The popular wisdom says that using the cloud is cheaper, but lower cost turns out not to be the compelling reason for cloud adoption at the enterprise level.  While the expectation
of lower cost may catch everyone’s attention, accelerating delivery of services and allowing us to do things we otherwise cannot do are often the more compelling reasons for adoption.

To make some sense of the current state of cloud computing with an emphasis on the financial aspects, I will establish a context for my comments by first introducing basic concepts and vocabulary peculiar to cloud technologies.  Next, I will report what WTC as a consulting firm has observed in higher education regarding the cloud including what is driving interest in this area.  I will close with comments about the potential role of the cloud within our institutions along with some cautions.

Basic Concepts and Vocabulary

Using a cloud to characterize access to an undefined set of computing resources finds its roots in many early technologies.  I recall in the late 1970s and early 1980s using cloud symbols with telecommunication engineers to denote the idea of large networks using cloud images to show then-emerging virtual private network (VPN) technology.  The underlying cloud concept dates back to the 1950s with large‑scale mainframes.  It was common to share physical computer access from multiple terminals to drive down the cost of cycle time.  The thought was then – as it is today – to depict pooled technology resources as an abstraction of the underlying infrastructure.  The use of a cloud showed where the dividing line was between the provider and the user.  Cloud computing now extends this boundary to cover servers as well as the network infrastructure commonly found in the Internet.

A good contemporary definition is the one used by the Educause Center for Applied Research (ECAR) describing “. . . a style of computing where massively scalable IT‑enabled capabilities are delivered as a service via the Internet.”  (Source = Attributed to Gartner, “Demystifying the Cloud” ECAR Research Bulletin 4, 2010).

The National Institute of Standards and Technology (NIST) goes a bit further and gives us more structure by defining the cloud as “. . . a model for enabling ubiquitous, convenient, on‑demand network access to a shared pool of configurable computing resources (e.g., networks, servers, storage, applications, and services) that can be rapidly provisioned and released with minimal management effort or service provider interaction.”  (Source = NIST Special Publication 800‑145).

So much for definitions.
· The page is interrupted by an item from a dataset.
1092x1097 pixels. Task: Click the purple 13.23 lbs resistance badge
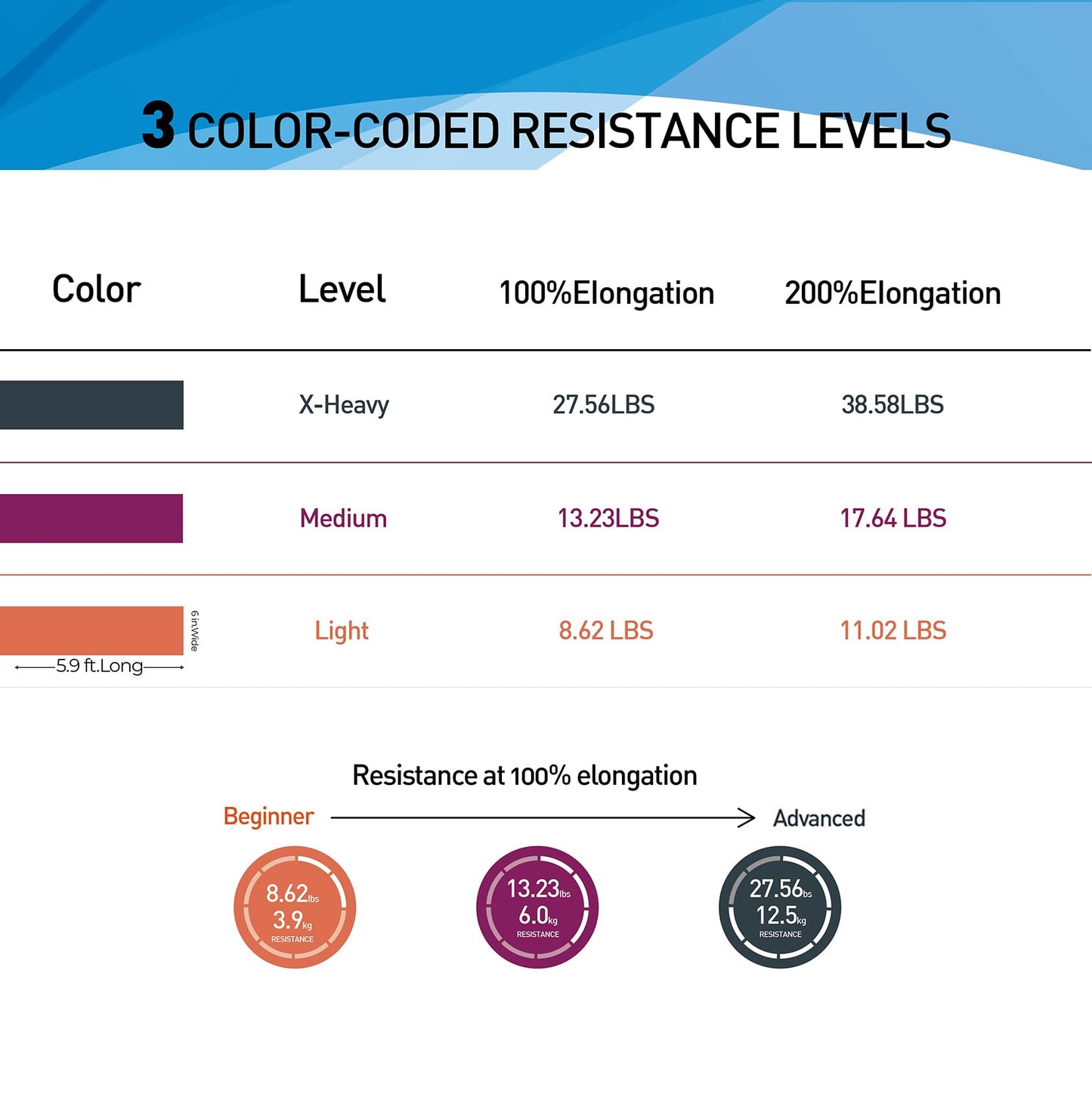537,907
What matters is that all cloud services are not created equal and that NIST establishes that all cloud models share five essential characteristics, have three service models, and four deployment models.  Let’s start with the essential
characteristics.

Essential Characteristics

Cloud services have five characteristics: 1) On‑demand self‑service- you can easily access the service from just about anywhere at any time;  2) Broad network access – access can be both fixed and wired, slow and fast, and again, ubiquitous;  3) Resource pooling – there must be a common set of resources shared by many users; 4) Rapid elasticity – growing and shrinking on demand so that you get what you need when you need it, and  5)
Measured service – ideally you will only pay for what you use.

Service Models

These five characteristics are applied against three broad service models. 1) Software as a service (SaaS), 2) Platform as a service (PaaS), and 3) Infrastructure as a service (IaaS).  Following is a little on each of these.  I acknowledge my generous use of NIST sources in defining these ideas.
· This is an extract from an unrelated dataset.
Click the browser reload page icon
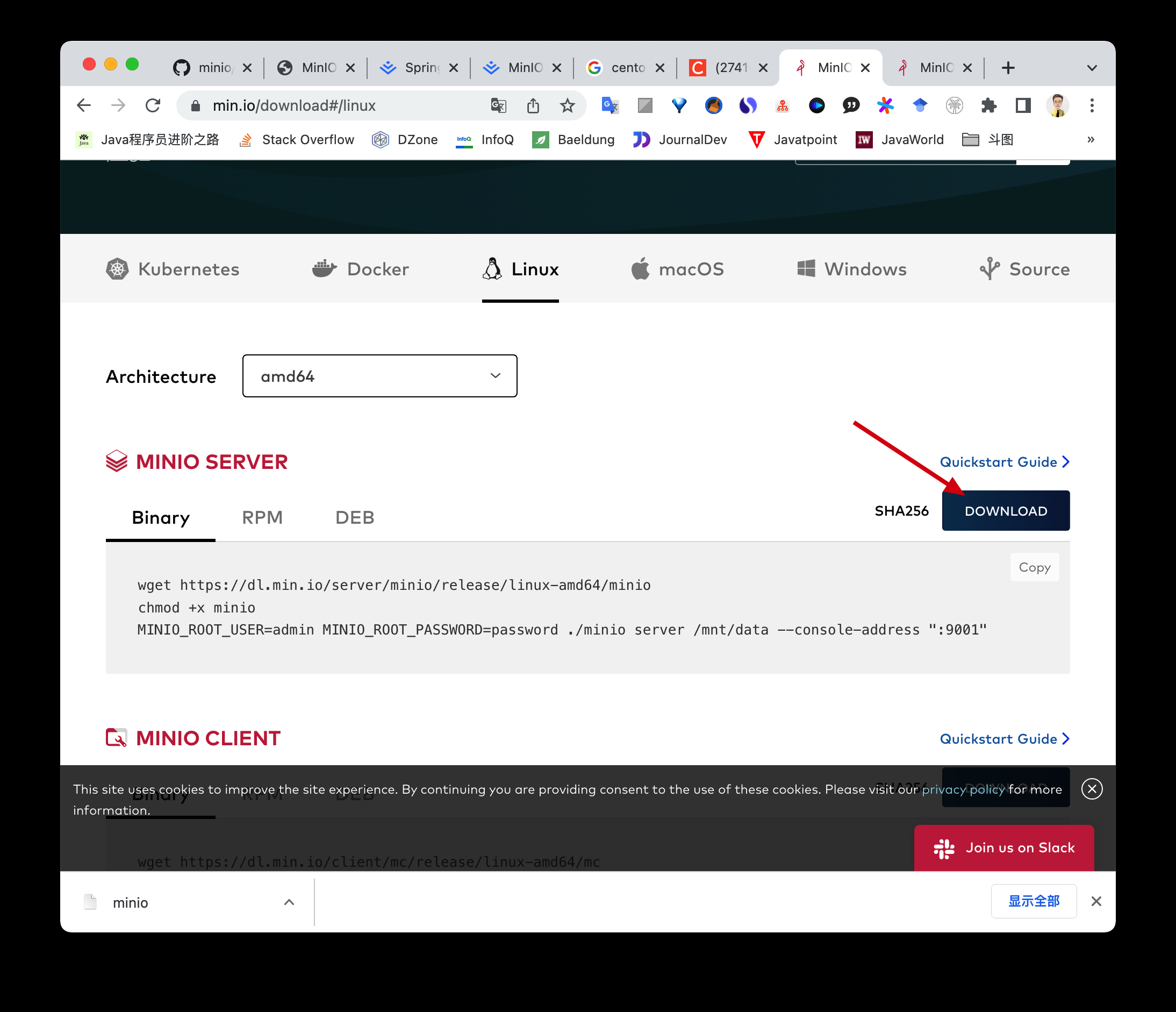Viewport: 1176px width, 1012px height. coord(153,105)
Software as a Service (SaaS) is the capability for consumers to use the provider’s applications running on a cloud infrastructure.  Facebook, Salesforce, Hotmail, Gmail, Pandora, and Garmin are examples of SaaS.  The software is delivered over a browser and eliminates the need to install and run applications on the customer’s own computers/servers.  Customers do not manage or control the underlying cloud infrastructure including network, servers, operating systems, storage, or even individual application capabilities, with the possible exception of limited user‑specific application configuration settings.

Platform as a Service (PaaS) is the capability for consumers to deploy consumer‑created
or acquired applications onto the cloud infrastructure and to use programming languages and tools supported by the provider.  Google App Engine, Force.com, Windows Azure, WOLF,  AppFog, and Parse are examples of PaaS.  This approach is primarily for software development to facilitate development and deploy applications without buying, managing and configuring hardware, middleware and software layers.  The consumer does not manage or control the underlying cloud infrastructure including network, servers, operating systems, or storage, but does have control over the deployed applications and possibly application hosting environment configurations.
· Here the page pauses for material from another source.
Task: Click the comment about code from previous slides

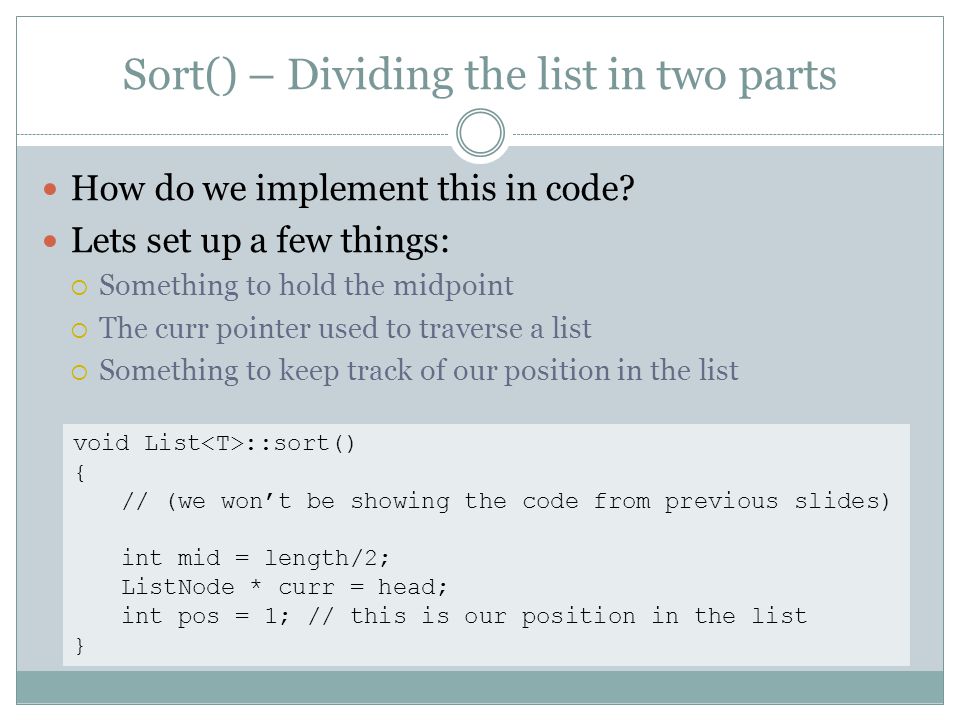Action: (506, 501)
Infrastructure as a Service
(IaaS)
is the capability for consumers to provision processing, storage, networks, and other fundamental computing resources including operating systems and applications.  Amazon, Rackspace, GoGrid, CloudSigman, and Nervanix are examples of service providers offering IaaS.  The consumer does not manage or control the underlying cloud infrastructure, but has control over operating systems, storage, deployed applications, and possibly limited control of select networking components such as host firewalls.  The computing infrastructure is typically billed on a utility basis with the amount of resources consumed usually reflecting the level of activity.

Deployment Models

Finally, there are four deployment models: 1) Private ‑ operated solely for an organization; 2) Community ‑provisioned for exclusive use by a specific community of consumers with shared concerns; 3) Public ‑ available to the general public; and 4) Hybrid ‑ composition of two or more clouds bound together by standardized or proprietary technology that enables data and application portability.

The idea of private cloud deployment models turns out to be a big deal in higher education with the developments in I2 demonstrating the potential for services such as IP Centrex
offered by CENIC in California.

What WTC Sees Going On

Tactically: There is no question that cloud services are off and running, but our experience leads us to believe the actual rate of adoption is most likely slower than the market and some surveys might have us believe.  Here are some facts to back up that idea.

Public cloud workloads have had a 50% Compounded Annual Growth Rate (CAGR) over the last 3 years and server growth has shifted to the cloud with server shipments into public clouds expected to grow at a 60% CAGR through 2013.  On‑premise server growth is expected to decline.  (Source = Morgan Stanley Research May 23, 2011, Cloud Computing Takes off Global survey of IT managers on cloud migration).  Curiously, in that
same study only 8.6% of cloud users cited server hardware as the primary area of savings from the migration to cloud computing and only 1% cited decrease in storage spending.  No compelling financial argument there.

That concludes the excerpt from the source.